The study design included clinical assessment, with special emphasis on lymph nodes, liver and spleen, routine hematological examinations, and immunophenotyping.
The current study was carried out on 30 B-CLL patients (16 males and 14 females), who were newly diagnosed and still untreated cases. Lymphoadenopathy was the most frequent presenting feature (76.7%), followed by splenomegaly (66.7%), while only (20%) patients presented with hepatomegaly. Anemic manifestations were present in (36.3%), while only (10%) of patients presented with bleeding.
Patients were stratified according to Binet staging system with 7 (23%) of B-CLL patients in stage A, 10 (33.3%) in stage B and 13 (43.7%) in stage C. In Binet stage A, 3 (43%) males and 4 (57%) females and in Binet stage B, 5 (50%) males and 5 (50%) females while in Binet stage C, 8 (61.5%) males and 5 (38.5%) females. Also, there were insignificant difference in age distribution in the different Binet stage groups (p=0.977)

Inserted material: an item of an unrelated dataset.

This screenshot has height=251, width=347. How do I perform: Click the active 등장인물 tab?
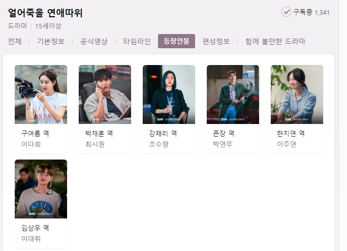pyautogui.click(x=176, y=41)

PBMCs were isolated from B-CLL patients and ZAP-70 expression was detected using immunocytochemical staining technique performed on smears of PBMCs and QRT-PCR was performed for detection of hTERT and CLLU1 mRNA expression in PBMCs.
The results of our study can be summarized in the following points:
As regard Binet stage, Hb level and platelets were significantly lower with stage progression (P<0.001, p<0.001), respectively, while TLC was significantly higher with stage progression (p=0.014). But, the lymphocyte count was statistically non significant with stage progression (p=0.318).

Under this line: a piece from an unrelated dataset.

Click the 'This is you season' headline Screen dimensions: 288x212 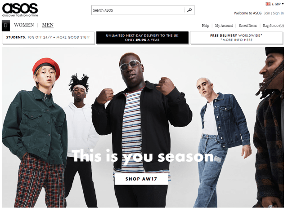pyautogui.click(x=143, y=156)
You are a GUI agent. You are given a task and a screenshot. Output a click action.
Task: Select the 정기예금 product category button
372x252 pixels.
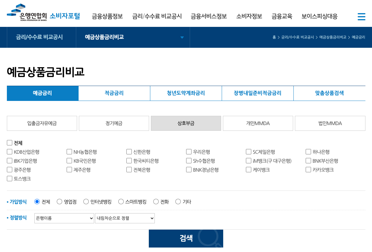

Immunocytochemical staining of ZAP-70 in PBMCs was positive in 9 patients (30%), while 21 patients (70%) were negative for ZAP-70. The percentage of ZAP-70 positive cells was found to be associated with Binet stages, being significantly increased (P=0.007) with stage progression. The Hb level was significantly lower in patients with positive ZAP-70 (p=0.05), while, ZAP-70 expression was statistically non significant as regards TLC, the lymphocyte count and the platelet count
ZAP-70 expression in PBMCs was positively correlated with Binet stage, TLC and lymphocyte count (r=0.236, p= 0.006; r=0.466, P=0.01; r=0.491, p=0.006) respectively, while it correlated negatively with the Hb level and platelet count (r = -0.389, p = 0.034; r= -0.444, p =0.014) respectively.

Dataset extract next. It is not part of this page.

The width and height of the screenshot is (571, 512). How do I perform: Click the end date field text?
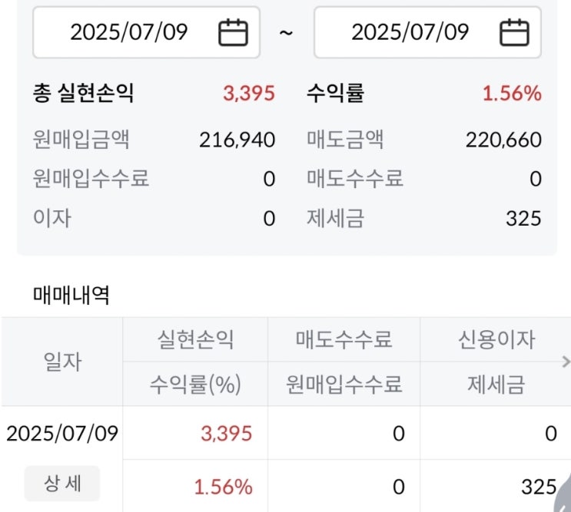pyautogui.click(x=410, y=32)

The expression levels of hTERT mRNA were positive in all studied B-CLL cases ranging from to 0.01 to 104.26 expression units. The expression levels of hTERT mRNA were lower in Binet stage C patients but the difference was statistically non significant as regards clinical Binet stage (P= 0.655).
The expression levels of hTERT mRNA were higher in ZAP-70 positive patients than in ZAP-70 negative patients but the difference was statistically non significant (P=0.060).
The expression levels hTERT mRNA were not correlated with Binet stage, hematological parameters or ZAP-70.
The expression levels of CLLU1 mRNA were positive in all studied B-CLL cases, ranging from 0.03 to 95.49 expression units but completely undetermined in normal healthy cells. This indicates that it is specific for B-CLL. The expression levels of CLLU1 were increased in B and C (advanced) Binet stage compared with those at Binet stage A but the difference was non significant.
The expression levels of CLLU1 mRNA were higher in ZAP-70 positive patients than in ZAP-70 negative patients but the difference was statistically non significant.
The expression levels of CLLU1 mRNA were not correlated with Binet stage, hematological parameters, ZAP-70 or hTERT.